-- Data provided follows --

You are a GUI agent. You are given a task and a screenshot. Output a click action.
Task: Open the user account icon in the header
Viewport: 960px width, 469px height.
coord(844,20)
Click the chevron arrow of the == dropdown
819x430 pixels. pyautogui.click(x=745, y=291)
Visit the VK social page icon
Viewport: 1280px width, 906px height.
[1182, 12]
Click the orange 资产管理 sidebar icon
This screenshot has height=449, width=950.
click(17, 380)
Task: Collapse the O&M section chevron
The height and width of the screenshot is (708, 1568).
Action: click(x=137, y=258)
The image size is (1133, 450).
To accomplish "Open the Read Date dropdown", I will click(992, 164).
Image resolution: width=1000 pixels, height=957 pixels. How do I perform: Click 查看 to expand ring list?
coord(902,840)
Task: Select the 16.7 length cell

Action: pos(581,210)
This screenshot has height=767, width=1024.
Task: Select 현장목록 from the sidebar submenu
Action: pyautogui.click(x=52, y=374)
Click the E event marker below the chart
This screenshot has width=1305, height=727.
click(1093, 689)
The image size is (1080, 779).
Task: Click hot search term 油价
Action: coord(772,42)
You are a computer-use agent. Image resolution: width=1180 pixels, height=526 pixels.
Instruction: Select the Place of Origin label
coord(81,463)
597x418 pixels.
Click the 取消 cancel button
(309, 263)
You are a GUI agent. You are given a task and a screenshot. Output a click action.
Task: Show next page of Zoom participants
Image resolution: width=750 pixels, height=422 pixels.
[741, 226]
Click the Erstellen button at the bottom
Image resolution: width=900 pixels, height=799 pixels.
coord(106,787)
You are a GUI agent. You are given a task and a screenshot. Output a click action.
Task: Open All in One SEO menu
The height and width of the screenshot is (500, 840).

-- Data provided concluded --

» **What you should do**
Retype all of the records above, keeping them identical.

» **Exercise result**
You are a GUI agent. You are given a task and a screenshot. Output a click action.
Task: Open the user account icon in the header
Viewport: 960px width, 469px height.
coord(844,20)
Click the chevron arrow of the == dropdown
819x430 pixels. pyautogui.click(x=745, y=291)
Visit the VK social page icon
Viewport: 1280px width, 906px height.
[1182, 12]
Click the orange 资产管理 sidebar icon
This screenshot has height=449, width=950.
click(17, 380)
Task: Collapse the O&M section chevron
The height and width of the screenshot is (708, 1568).
Action: click(x=137, y=258)
The image size is (1133, 450).
To accomplish "Open the Read Date dropdown", I will click(992, 164).
Image resolution: width=1000 pixels, height=957 pixels. How do I perform: Click 查看 to expand ring list?
coord(902,840)
Task: Select the 16.7 length cell

Action: pos(581,210)
This screenshot has height=767, width=1024.
Task: Select 현장목록 from the sidebar submenu
Action: pyautogui.click(x=52, y=374)
Click the E event marker below the chart
This screenshot has width=1305, height=727.
click(1093, 689)
The image size is (1080, 779).
Task: Click hot search term 油价
Action: coord(772,42)
You are a computer-use agent. Image resolution: width=1180 pixels, height=526 pixels.
Instruction: Select the Place of Origin label
coord(81,463)
597x418 pixels.
Click the 取消 cancel button
(309, 263)
You are a GUI agent. You are given a task and a screenshot. Output a click action.
Task: Show next page of Zoom participants
Image resolution: width=750 pixels, height=422 pixels.
[741, 226]
Click the Erstellen button at the bottom
Image resolution: width=900 pixels, height=799 pixels.
coord(106,787)
You are a GUI agent. You are given a task and a screenshot. Output a click action.
Task: Open All in One SEO menu
The height and width of the screenshot is (500, 840).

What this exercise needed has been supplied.